((
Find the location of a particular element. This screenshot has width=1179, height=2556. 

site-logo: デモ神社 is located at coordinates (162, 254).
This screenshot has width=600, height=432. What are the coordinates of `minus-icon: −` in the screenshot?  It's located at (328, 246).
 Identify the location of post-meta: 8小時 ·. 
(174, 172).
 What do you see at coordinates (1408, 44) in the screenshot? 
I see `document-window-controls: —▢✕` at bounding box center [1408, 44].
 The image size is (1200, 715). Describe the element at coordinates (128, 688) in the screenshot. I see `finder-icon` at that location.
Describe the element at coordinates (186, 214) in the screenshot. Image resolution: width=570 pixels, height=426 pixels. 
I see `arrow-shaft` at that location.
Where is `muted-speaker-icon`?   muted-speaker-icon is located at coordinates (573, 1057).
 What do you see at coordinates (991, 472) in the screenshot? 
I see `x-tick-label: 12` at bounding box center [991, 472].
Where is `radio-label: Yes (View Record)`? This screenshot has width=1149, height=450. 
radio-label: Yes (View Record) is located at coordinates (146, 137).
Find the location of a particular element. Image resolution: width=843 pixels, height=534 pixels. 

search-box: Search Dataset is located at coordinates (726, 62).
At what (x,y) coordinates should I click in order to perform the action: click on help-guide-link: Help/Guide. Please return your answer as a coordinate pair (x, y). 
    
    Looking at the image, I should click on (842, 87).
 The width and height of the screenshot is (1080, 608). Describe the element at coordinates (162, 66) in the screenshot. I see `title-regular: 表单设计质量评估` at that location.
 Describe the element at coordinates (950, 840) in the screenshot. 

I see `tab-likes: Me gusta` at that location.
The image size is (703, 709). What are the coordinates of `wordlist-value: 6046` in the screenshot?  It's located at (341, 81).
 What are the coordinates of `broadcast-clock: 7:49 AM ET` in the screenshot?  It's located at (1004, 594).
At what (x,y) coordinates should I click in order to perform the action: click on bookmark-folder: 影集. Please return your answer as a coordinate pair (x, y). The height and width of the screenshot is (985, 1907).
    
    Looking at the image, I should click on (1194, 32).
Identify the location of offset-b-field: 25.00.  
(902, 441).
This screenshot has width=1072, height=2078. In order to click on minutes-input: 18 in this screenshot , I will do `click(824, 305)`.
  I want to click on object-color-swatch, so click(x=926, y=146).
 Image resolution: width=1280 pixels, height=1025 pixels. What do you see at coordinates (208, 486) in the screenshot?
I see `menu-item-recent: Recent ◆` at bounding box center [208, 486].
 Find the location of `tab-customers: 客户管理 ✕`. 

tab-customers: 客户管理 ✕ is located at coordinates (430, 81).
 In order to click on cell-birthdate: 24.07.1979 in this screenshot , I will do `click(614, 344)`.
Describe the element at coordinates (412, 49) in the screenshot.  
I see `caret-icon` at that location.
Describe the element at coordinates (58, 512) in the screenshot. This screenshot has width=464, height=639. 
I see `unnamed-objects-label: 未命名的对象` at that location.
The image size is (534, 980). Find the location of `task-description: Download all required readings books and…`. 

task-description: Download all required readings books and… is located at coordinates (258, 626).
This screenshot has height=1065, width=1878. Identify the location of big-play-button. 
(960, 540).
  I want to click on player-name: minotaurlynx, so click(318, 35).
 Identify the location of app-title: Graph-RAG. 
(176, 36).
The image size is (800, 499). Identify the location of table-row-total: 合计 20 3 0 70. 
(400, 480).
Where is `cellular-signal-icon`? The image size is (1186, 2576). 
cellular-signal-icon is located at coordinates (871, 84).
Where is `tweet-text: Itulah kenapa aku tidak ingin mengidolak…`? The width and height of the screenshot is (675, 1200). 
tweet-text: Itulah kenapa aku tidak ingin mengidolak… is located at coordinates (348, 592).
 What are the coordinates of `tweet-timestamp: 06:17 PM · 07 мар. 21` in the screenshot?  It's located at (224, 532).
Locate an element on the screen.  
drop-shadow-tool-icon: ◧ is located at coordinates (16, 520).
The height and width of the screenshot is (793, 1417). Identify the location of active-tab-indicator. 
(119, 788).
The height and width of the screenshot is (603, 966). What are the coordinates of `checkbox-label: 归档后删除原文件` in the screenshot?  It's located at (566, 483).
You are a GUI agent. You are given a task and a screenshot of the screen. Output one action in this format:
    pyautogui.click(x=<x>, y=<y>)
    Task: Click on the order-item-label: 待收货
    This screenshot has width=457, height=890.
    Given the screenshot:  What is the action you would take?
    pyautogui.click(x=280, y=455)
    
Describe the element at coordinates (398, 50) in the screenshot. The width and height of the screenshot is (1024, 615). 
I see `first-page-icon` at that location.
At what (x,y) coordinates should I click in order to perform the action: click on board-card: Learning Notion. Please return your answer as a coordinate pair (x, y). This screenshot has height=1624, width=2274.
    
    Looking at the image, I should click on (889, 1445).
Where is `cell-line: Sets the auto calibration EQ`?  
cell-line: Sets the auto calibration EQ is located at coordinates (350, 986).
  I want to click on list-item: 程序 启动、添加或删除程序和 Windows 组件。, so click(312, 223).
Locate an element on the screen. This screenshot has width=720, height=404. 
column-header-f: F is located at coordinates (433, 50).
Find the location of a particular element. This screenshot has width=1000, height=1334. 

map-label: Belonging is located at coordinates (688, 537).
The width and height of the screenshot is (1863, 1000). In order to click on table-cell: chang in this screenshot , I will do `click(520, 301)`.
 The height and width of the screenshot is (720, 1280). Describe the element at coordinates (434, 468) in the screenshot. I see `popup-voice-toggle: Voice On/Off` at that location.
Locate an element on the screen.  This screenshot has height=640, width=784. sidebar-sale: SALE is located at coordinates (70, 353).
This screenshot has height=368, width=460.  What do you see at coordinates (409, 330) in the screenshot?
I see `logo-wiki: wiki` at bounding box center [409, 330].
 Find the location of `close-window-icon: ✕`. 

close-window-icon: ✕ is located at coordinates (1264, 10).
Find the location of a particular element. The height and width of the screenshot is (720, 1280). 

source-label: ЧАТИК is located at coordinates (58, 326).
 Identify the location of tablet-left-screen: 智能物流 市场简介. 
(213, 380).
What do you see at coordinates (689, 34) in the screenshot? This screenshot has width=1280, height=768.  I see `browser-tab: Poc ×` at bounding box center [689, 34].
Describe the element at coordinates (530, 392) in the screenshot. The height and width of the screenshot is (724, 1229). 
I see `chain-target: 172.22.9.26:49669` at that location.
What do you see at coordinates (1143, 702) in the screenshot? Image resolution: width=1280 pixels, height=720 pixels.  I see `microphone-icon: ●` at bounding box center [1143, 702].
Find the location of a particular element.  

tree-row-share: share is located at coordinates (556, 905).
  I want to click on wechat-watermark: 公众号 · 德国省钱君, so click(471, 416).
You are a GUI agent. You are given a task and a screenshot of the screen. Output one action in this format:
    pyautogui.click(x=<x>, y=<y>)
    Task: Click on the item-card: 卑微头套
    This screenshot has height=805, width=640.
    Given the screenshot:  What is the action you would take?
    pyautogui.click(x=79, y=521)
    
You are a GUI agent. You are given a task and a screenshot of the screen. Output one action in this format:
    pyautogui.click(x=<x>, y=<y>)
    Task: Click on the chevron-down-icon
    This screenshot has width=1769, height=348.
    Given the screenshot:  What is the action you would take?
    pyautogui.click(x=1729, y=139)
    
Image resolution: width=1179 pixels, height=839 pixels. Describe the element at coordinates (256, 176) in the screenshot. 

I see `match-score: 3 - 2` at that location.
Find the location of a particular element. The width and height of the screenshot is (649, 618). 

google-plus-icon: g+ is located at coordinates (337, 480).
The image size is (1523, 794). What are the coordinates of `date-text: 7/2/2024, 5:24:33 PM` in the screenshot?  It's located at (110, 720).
))
* AIM OF THE EXERCISE
Copy the material above word for word, from the line that contains "What do you see at coordinates (991, 472)" through the line that contains "radio-label: Yes (View Record) is".

* OUTPUT OF THE TASK
 What do you see at coordinates (991, 472) in the screenshot? 
I see `x-tick-label: 12` at bounding box center [991, 472].
Where is `radio-label: Yes (View Record)`? This screenshot has width=1149, height=450. 
radio-label: Yes (View Record) is located at coordinates (146, 137).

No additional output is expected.